+++ Available records

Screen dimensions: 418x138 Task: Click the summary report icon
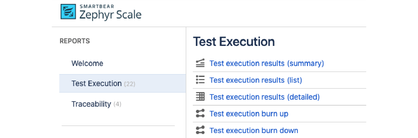(200, 63)
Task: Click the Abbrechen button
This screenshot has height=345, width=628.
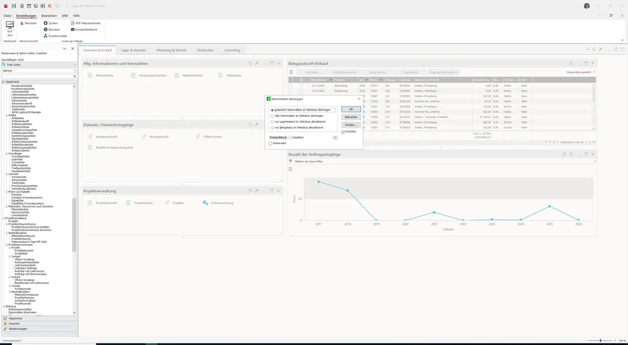Action: click(x=351, y=117)
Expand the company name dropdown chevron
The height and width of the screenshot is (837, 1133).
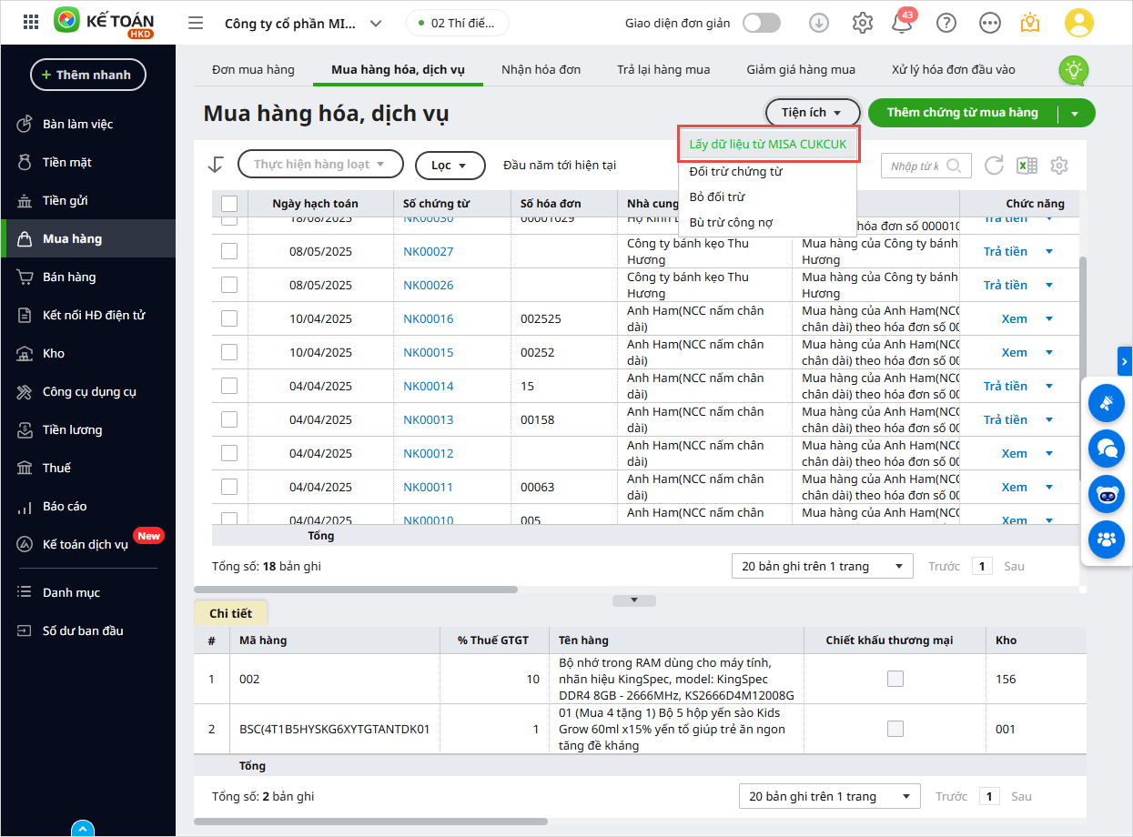pyautogui.click(x=376, y=24)
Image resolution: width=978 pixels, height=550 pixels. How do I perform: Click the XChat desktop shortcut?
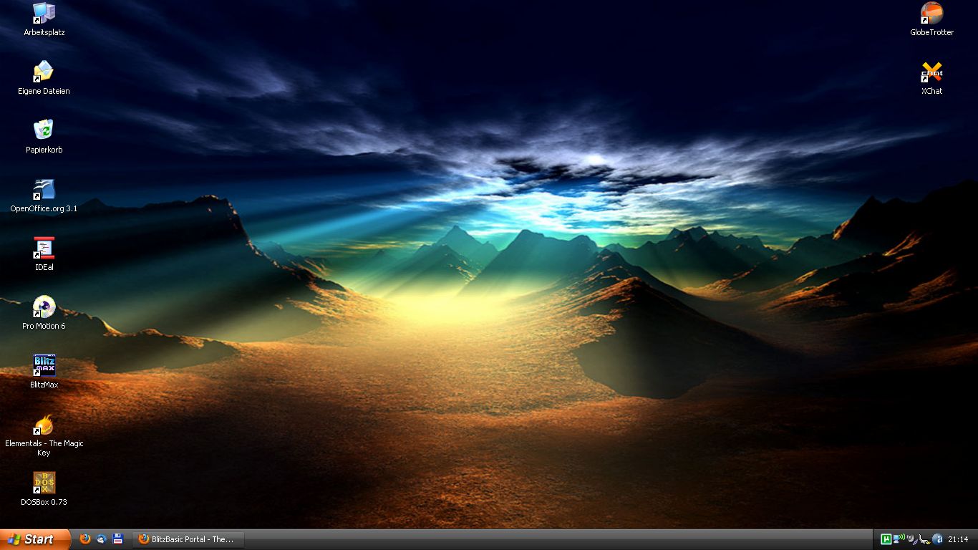coord(931,72)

++++++

# Instructions to follow:
Write out all the records exactly, omitting the images.

# Result below:
Screen dimensions: 418x138 Task: Click the summary report icon
(200, 63)
Task: Click the Abbrechen button
This screenshot has height=345, width=628.
Action: click(x=351, y=117)
Expand the company name dropdown chevron
The height and width of the screenshot is (837, 1133).
pyautogui.click(x=376, y=24)
Image resolution: width=978 pixels, height=550 pixels. How do I perform: Click the XChat desktop shortcut?
coord(931,72)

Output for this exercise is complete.